So so ich hab also MIST drauf geantwortet!!!
Wenn hier einer Mist redet, dann bist wohl Du das!!!
Ich habe nämlich zufällig den Alienware Monitor und ich sage Dir, der schält nur im 3D-Betrieb auf 120Hz (was eigentlich auch Sinn macht!!!)
Soll ich Dir nen Screenshot schicken, damit Du dem ANGEBLICHEN NICHTWISSER glaubst??? 

Leute glaubt nicht alles, was diese NICHT-ALIENWARE-Monitor-BESITZER hier verzapfen.....mir machste eh nichts vor, ich beschäftige mich nämlich schon länger mit dem Thema 3D !!!
Grüßle von der NVIDIA-Shutterbrille 

p.s. warum soll man in so einem Thema nicht weiter posten, wenn es doch gerade aktueller ist als sonst was??? Ihr seid ja echte SNOBS!!! Da will man nur informatives zu 3D beitragen, und wird dafür blöd von der Seite angemacht!!!    So bitte nicht....

Gespeicherte Daten
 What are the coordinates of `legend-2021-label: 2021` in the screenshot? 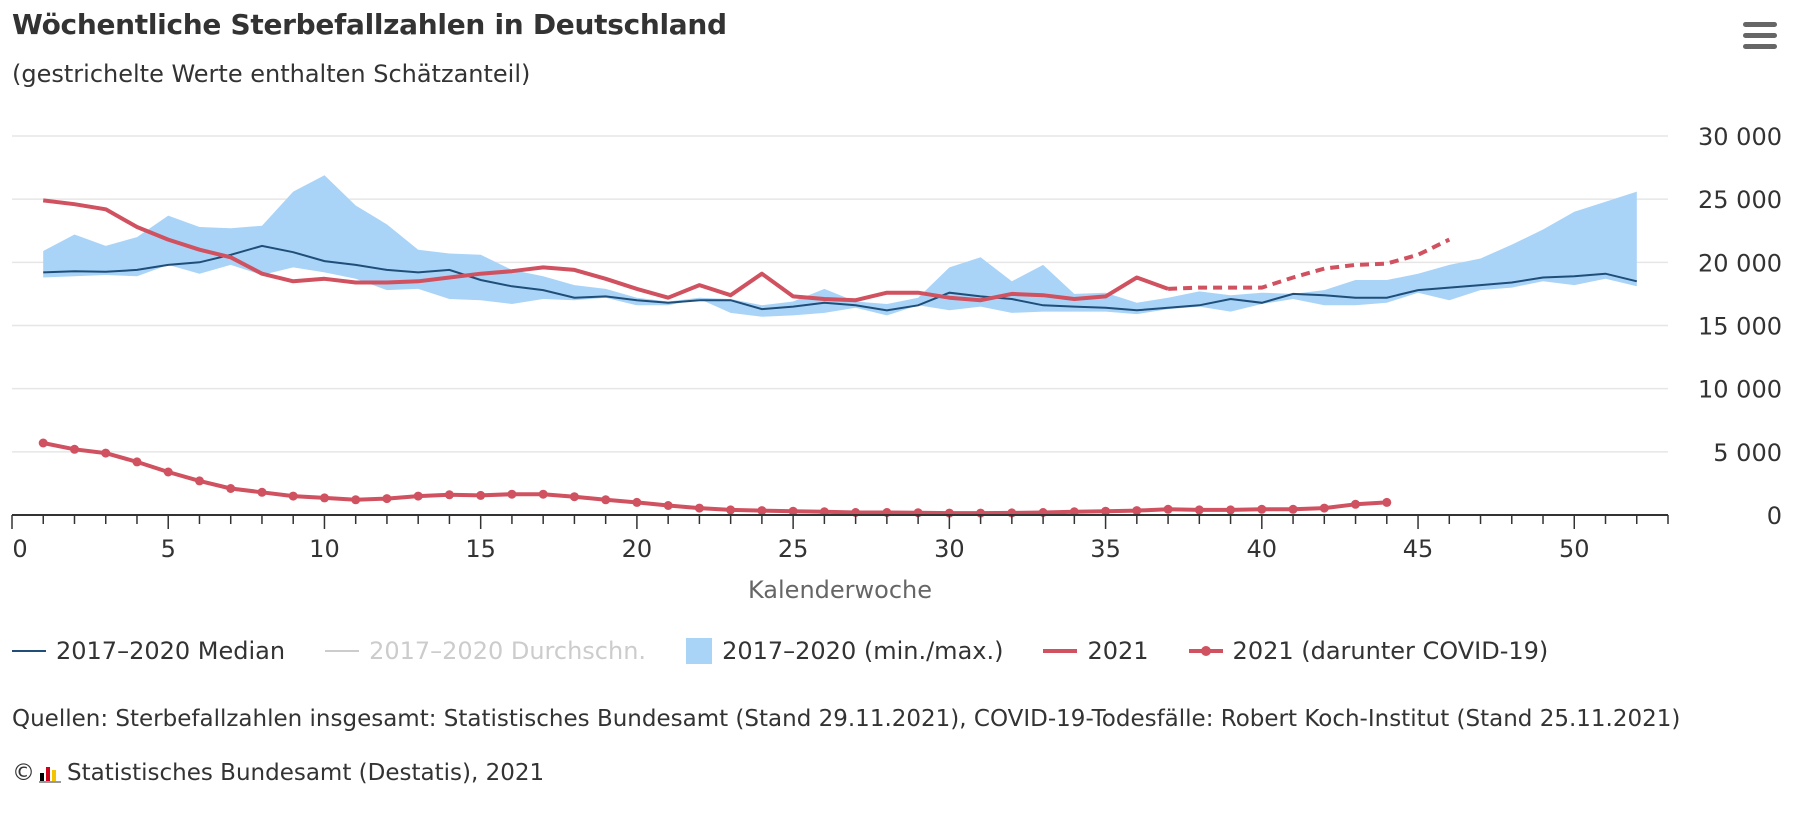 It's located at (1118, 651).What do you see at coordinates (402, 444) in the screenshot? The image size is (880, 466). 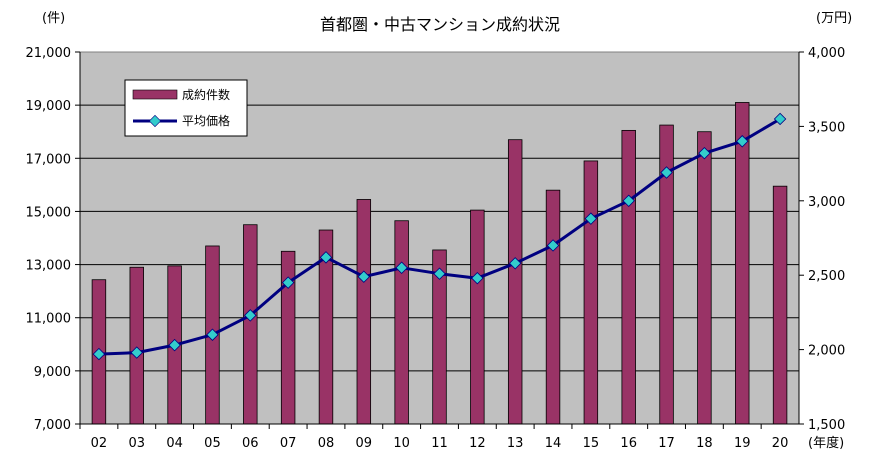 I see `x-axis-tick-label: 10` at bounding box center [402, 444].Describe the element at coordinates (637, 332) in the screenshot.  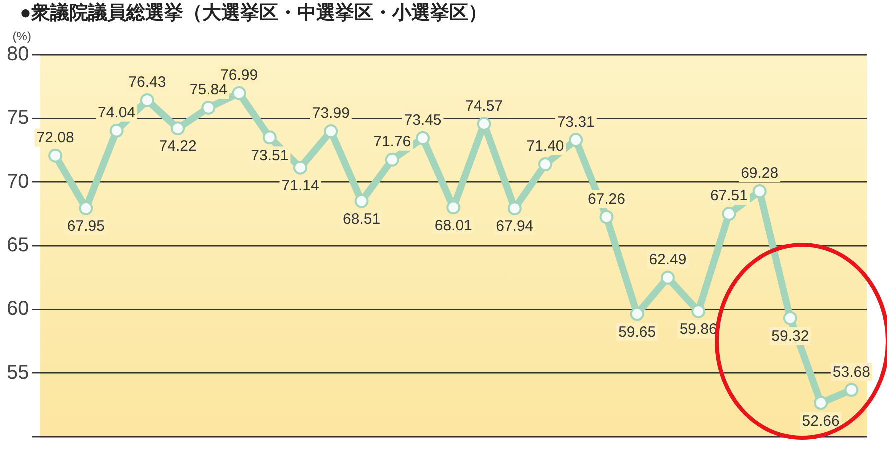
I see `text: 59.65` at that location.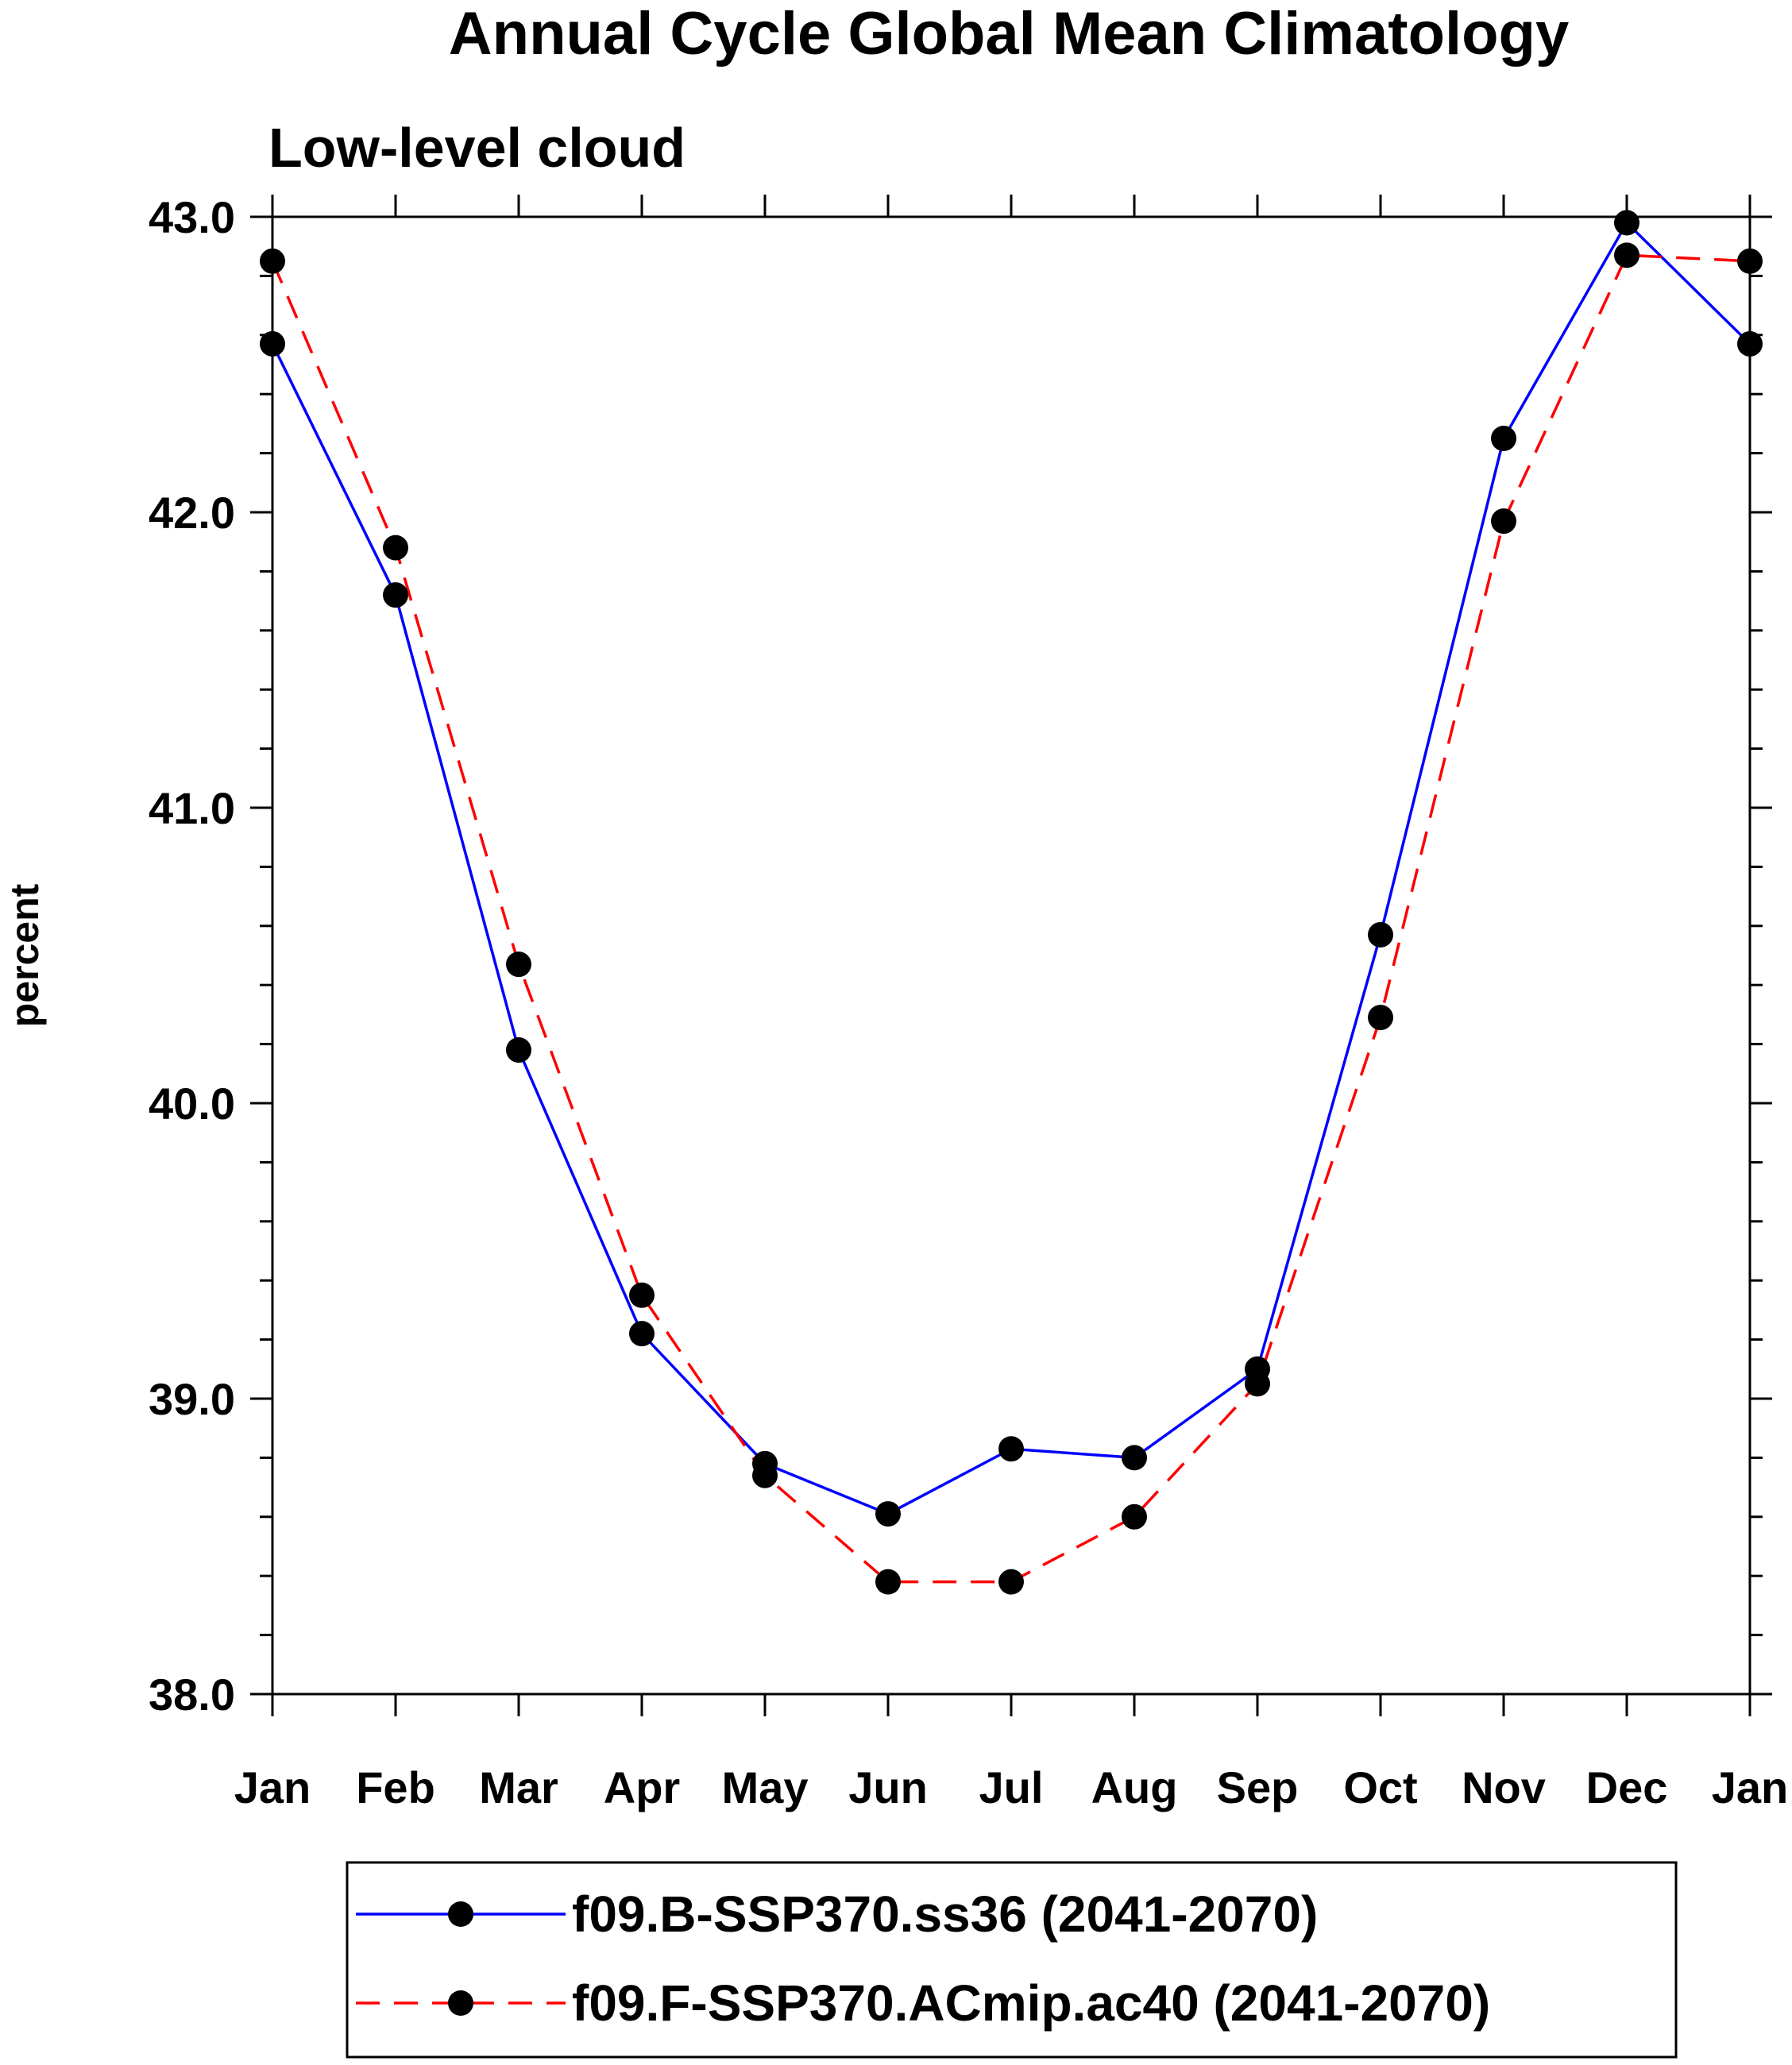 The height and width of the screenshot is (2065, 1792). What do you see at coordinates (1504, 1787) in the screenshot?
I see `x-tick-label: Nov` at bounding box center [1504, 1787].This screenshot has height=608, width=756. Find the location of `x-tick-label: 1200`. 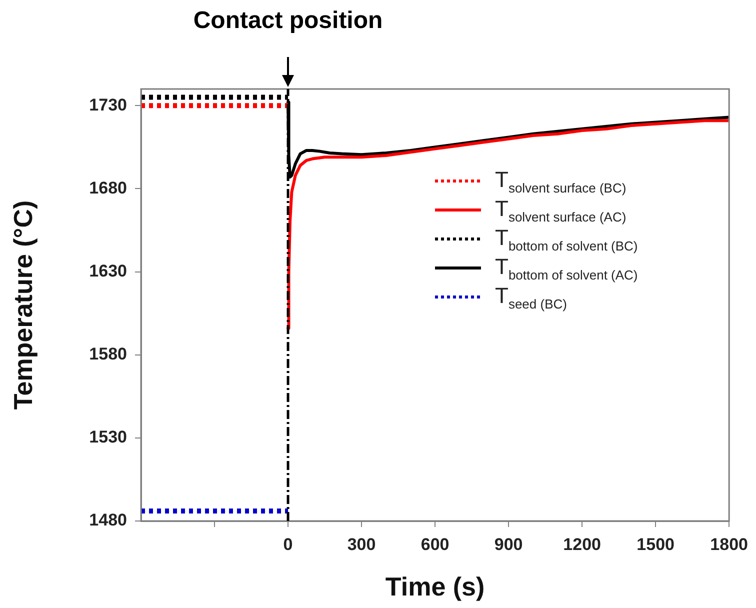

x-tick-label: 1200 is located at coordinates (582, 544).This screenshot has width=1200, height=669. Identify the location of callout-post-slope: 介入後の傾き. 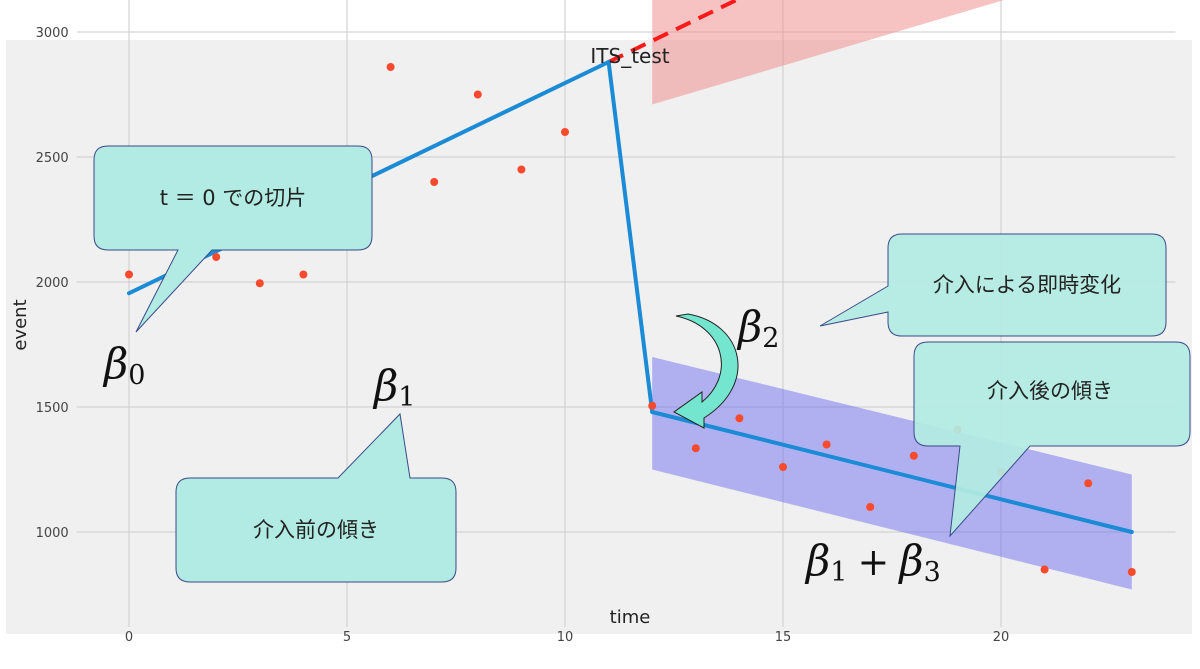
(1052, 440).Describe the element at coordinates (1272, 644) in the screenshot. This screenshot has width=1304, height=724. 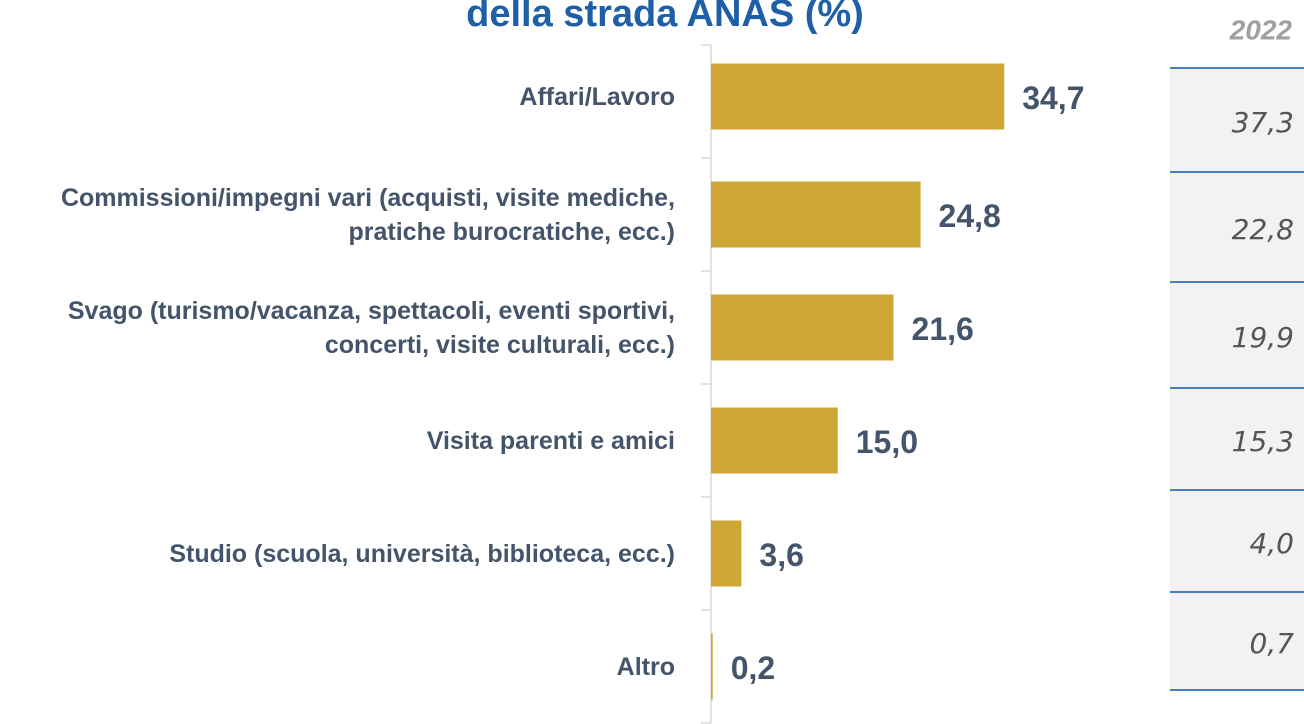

ZU ERLEDIGEN:
**1.** Ändere im Forenbeitrag den Abschnitt von „So so ich hab“ bis „So bitte nicht....“: Ersetze darin „Thema“ durch „Gebiet“ und gib ihn wieder.
**2.** Als was bezeichnet der Forenbeitrag im p.s. die anderen Leute im Thread?
Das Material steht für sich und gehört nicht zum Forenbeitrag.

ANTWORTEN NACH NUMMER:
**1.**
So so ich hab also MIST drauf geantwortet!!!
Wenn hier einer Mist redet, dann bist wohl Du das!!!
Ich habe nämlich zufällig den Alienware Monitor und ich sage Dir, der schält nur im 3D-Betrieb auf 120Hz (was eigentlich auch Sinn macht!!!)
Soll ich Dir nen Screenshot schicken, damit Du dem ANGEBLICHEN NICHTWISSER glaubst??? 

Leute glaubt nicht alles, was diese NICHT-ALIENWARE-Monitor-BESITZER hier verzapfen.....mir machste eh nichts vor, ich beschäftige mich nämlich schon länger mit dem Gebiet 3D !!!
Grüßle von der NVIDIA-Shutterbrille 

p.s. warum soll man in so einem Gebiet nicht weiter posten, wenn es doch gerade aktueller ist als sonst was??? Ihr seid ja echte SNOBS!!! Da will man nur informatives zu 3D beitragen, und wird dafür blöd von der Seite angemacht!!!    So bitte nicht....

**2.** Als echte SNOBS.